Comprising images made between the winter of 2019 and the summer of 2021, Noticings is the second monograph by musician and photographer Patrick Sansone. Arriving fifteen years after his book 100 Polaroids, Noticings represents a refinement and expansion of the thematic and aesthetic concerns established in that first self-published volume. Noticings is still a decidedly analog affair, but as Sansone has moved from instant to 35mm and medium format film, so too have the conceptual valences of his images grown larger and sharper.
Sansone’s eye has long been drawn to the detritus of small-town midcentury Americana; but as refracted through the lens of the Covid-19 lockdown, the weathered signs, shuttered storefronts, and vacant lots which populate many of his photographs take on a new resonance, time-stamped and yet timeless, as though the slow decay of the American dream had suddenly metastasized and spread outward from the heartland.

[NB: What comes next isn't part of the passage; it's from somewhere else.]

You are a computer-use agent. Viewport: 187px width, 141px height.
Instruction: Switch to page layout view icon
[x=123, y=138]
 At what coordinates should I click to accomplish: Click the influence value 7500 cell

Having toured the world with Wilco, The Autumn Defense, and other acts, Sansone has cultivated a flaneur’s appreciation for the act of moving purposefully and perceptively through spaces, ever open to encounters with overlooked beauty. With much of the world on pause during the pandemic, Sansone nonetheless remained in motion, taking long drives through the American south, stopping to perambulate through small towns along the way and, in the process, creating the body of work represented herein. But his is not a typical street photography, as the practice has come to be understood; it is more patient and considered. Just as the title Noticings takes a verb and repurposes it as a noun, so too does Sansone digest and distill the act of seeing, creating finely observed and executed images which depict, alongside their ostensible subjects, perception itself.
With William Eggleston he shares Mississippi and Tennessee roots, an impeccable eye for color and light, and an unyielding belief in the world as Duchampian readymade: rife with resplendence simply awaiting the click of a camera’s shutter. In his elliptical approach to the human element, however -- by, essentially, depicting through omission -- Sansone aligns himself with image-makers like William Christenberry and the New Topographics. To these influences he adds a twilight sensibility of having-been, an oblique commentary on the socio-economic underpinnings of these now largely abandoned spaces that half a century ago would have likely been photographed as thriving hubs by the likes of Stephen Shore, Ernst Haas, or Fred Herzog.
Sansone’s pictures rhyme with, rather than repeat, the work of these photographic masters -- new growth from fertile ground. In what Sansone chooses to show us and, more importantly, to withhold, his photographs recall Jeffrey Eugenides’s description in The Virgin Suicides of the departed Lisbon sisters: “In the end we had the pieces of the puzzle, but no matter how we put them together, gaps remained, oddly shaped emptinesses mapped by what surrounded them, like countries we couldn’t name.” In Noticings, the country is easily named, but remains defined by the tension of the vestigial and the vanished.